Zdjęcie z teraz. Pompa się rypła wiec widok nie najlepszy.
W samych rogach chyba powinnam coś wcisnąć. Te irysy to jakieś specjalne czy każde będą dobre?
Mam w warzywniku nieproszonego gościa, może ktoś wie co to za osobnik, ma ciekawe zwyczaje, przy wykopanej jamie i kupie piachu układa jakby maskowanie, czy cuś, teraz są to gałązki ze zrębek (mam tym wysypana ziemie w całym warzywniku). Już dwa razy zasypywałam w tym samym miejscu jamę i wywalałam piach, po czym położyłam kamień naiwnie myśląc, ze go to zniechęci. Wcześniej kładł sobie zrębki, myślałam, że to przypadek, ale teraz już jestem pewna, ze to zwierzątko tak je tam znosi. Nie może być małe bo te gałązki są jak moje palce.
Ktoś ma jakiś pomysł? Jak to to wyprosić żeby mi marchewki nie demolował?
Pytanie za 100 punktów a może za 1000
Takie grudy zostają na sicie przy przesiewaniu ziemi pod trawnik... Torf?
Wyrzucać czy próbować to rozbijać? Ogrom tego jest...
A może poczekać aż ziemia całkiem wyschnie po deszczach?
Wspomniałam już chyba, ze pierwszy raz mam w ogrodzie dalie i chyba coś mnie nie lubią , pomijam, ze posadziłam je na tyłach (nie wiedzieć czemu ) to już kolejna, która sie ode mnie odwraca tyłem. Ale jest cudna, nazywa sie Rosella
Czekam jeszcze na pozostałe, jak wszystkie zakwitną zorbie zestawienie ku pamięci. Teraz tylko mam problem gdzie przechować bulwy przez zimę, garażu nie mam, domek ogrodnika nieocieplony i może przemarznąć, myślę nad studnią, w sensie tam gdzie jest pompa i hydrofor, pomieszczenie ma 2m głębokości to chyba poniżej granicy przemarzania. Jak je wpakuje do jakiegoś pudełka, otulę styropianem powinny dać rade, co?
Mój ogród to jest piękny subiektywnie Jak na niego patrzę, to mi się podoba. Ale tak obiektywnie to jeszcze duuużo trzeba w nim zrobić.
Tak czy siak, bardzo przyjemnie czyta się takie miłe słowa, dziękuję
Tfu! tfu! odpukać w niemalowane , wiąz JH jest okazem zdrowia . Nic go nie podgryza i żadne choroby się go nie imają.
Zawilce sadziłam w ub. roku.

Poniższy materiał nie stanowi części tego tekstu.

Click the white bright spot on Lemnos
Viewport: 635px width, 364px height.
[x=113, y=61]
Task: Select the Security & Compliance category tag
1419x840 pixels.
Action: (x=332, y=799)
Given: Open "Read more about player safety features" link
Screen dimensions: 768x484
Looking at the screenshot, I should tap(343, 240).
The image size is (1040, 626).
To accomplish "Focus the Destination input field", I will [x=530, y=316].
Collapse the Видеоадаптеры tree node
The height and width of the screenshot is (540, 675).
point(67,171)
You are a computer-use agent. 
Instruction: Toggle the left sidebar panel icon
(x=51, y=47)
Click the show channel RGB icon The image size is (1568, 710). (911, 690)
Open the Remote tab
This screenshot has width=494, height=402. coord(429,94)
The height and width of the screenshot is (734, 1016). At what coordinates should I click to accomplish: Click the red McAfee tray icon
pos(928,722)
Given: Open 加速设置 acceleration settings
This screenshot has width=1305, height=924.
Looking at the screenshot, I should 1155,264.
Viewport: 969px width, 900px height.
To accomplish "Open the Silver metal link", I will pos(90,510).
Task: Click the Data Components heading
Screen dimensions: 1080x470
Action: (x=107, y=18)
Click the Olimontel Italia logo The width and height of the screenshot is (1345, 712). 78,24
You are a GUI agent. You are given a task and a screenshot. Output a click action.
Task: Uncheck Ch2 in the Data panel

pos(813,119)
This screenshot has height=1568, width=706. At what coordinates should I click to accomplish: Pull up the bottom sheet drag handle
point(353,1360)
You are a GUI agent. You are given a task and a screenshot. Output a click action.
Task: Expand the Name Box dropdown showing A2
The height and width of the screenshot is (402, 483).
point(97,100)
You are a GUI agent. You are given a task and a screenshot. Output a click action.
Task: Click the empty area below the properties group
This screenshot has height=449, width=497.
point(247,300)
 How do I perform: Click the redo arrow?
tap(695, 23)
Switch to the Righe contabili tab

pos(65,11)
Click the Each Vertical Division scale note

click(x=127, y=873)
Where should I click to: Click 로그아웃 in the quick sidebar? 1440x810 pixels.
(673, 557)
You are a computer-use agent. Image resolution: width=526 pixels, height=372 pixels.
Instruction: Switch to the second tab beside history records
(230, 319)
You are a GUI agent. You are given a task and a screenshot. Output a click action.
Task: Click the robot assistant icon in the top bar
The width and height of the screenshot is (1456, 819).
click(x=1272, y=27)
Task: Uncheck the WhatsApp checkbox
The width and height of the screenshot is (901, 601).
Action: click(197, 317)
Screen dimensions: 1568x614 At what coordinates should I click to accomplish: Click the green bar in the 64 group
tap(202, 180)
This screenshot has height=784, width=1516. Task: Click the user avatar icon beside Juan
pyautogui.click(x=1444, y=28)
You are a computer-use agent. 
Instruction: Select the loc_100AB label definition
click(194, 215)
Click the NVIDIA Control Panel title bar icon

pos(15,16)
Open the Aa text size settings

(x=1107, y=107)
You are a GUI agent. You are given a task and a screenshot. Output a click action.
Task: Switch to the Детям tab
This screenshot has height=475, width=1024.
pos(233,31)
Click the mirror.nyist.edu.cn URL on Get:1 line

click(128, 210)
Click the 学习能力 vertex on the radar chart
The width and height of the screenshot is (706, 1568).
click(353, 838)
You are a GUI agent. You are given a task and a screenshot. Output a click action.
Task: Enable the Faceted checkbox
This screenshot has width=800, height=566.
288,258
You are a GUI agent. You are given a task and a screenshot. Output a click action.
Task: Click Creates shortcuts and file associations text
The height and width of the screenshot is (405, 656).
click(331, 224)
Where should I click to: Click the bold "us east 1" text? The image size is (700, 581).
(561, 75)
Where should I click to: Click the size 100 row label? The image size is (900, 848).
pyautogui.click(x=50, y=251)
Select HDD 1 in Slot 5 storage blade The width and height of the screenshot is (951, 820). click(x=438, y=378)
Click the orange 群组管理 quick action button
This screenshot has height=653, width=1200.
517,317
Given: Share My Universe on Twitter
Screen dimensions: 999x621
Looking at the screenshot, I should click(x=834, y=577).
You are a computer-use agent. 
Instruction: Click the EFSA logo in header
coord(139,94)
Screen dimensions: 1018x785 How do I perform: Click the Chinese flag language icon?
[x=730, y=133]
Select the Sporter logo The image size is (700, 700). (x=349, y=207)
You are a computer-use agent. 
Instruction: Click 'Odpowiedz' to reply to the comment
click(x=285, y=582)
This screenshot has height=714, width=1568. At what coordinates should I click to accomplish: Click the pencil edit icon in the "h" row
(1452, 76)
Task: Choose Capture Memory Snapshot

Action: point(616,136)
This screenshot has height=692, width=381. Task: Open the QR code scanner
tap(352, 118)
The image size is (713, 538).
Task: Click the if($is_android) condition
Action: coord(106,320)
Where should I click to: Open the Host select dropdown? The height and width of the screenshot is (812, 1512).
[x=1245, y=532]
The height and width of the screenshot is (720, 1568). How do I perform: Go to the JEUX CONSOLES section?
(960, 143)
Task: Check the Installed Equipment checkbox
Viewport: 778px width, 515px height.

Bardzo je lubię i mam ich sporo. Ale one lubią wilgoć, jeśli mają za sucho, to kiepsko rosną. Tegoroczne miały mocno pod górkę, pewno będą kwitły później
Jeżówki musisz mieć O tej porze roku są oblegane przez różne bzyki, no i świetnie wyglądają, zwłaszcza w komplecie z trawami.
Molinie masz już duże. Koniecznie moje muszę przesadzić na słoneczko
Bardzo mi się podoba rdest golden arrow- dostałam sadzonkę od Madzi i wiem że będę go rozmnażać. Jest bardzo świecący i widoczny.
Ogóreczniki są podobno wdzięcznym tematem ale ze względu na ślimaki nawet nie próbuję
A jeszcze Ci napiszę o hortensji Phantom. Też mam z patyczków i też w zeszłym roku były takie. Ale już w tym sezonie mają piękne kwiatostany ale są niskie...i dobrze bo muszą zbudować grube łodygi żeby utrzymać kwiaty. A już z innej beczki to jestem zdziwiana że nie mają pełnych kwiatostanów tak jak moje Magical Candle, które polecam bardzoooo na równi z Silver Dollar
Dużo napisałam w dużym skrócie
A te liście - to nie kasztanowiec??? Albo rodgersja???
Wczoraj przywieźliśmy ostatnie rzeczy z miasta. Dziwne uczucie, chyba do mnie jeszcze nie dociera, że to zrobiliśmy. Odważyliśmy się - wow!
Zaczynamy nowy etap życia. Na razie jest ogromny bałagan, bo dom w remoncie, a cały nasz miejski dorobek w kartonach, workach, torbach. Będzie co robić jesienią i zimą. Uporządkowanie tego chaosu zajmie mi czas do wiosny
Teraz trzeba jeszcze korzystać z pięknej pogody, reszta niech poczeka.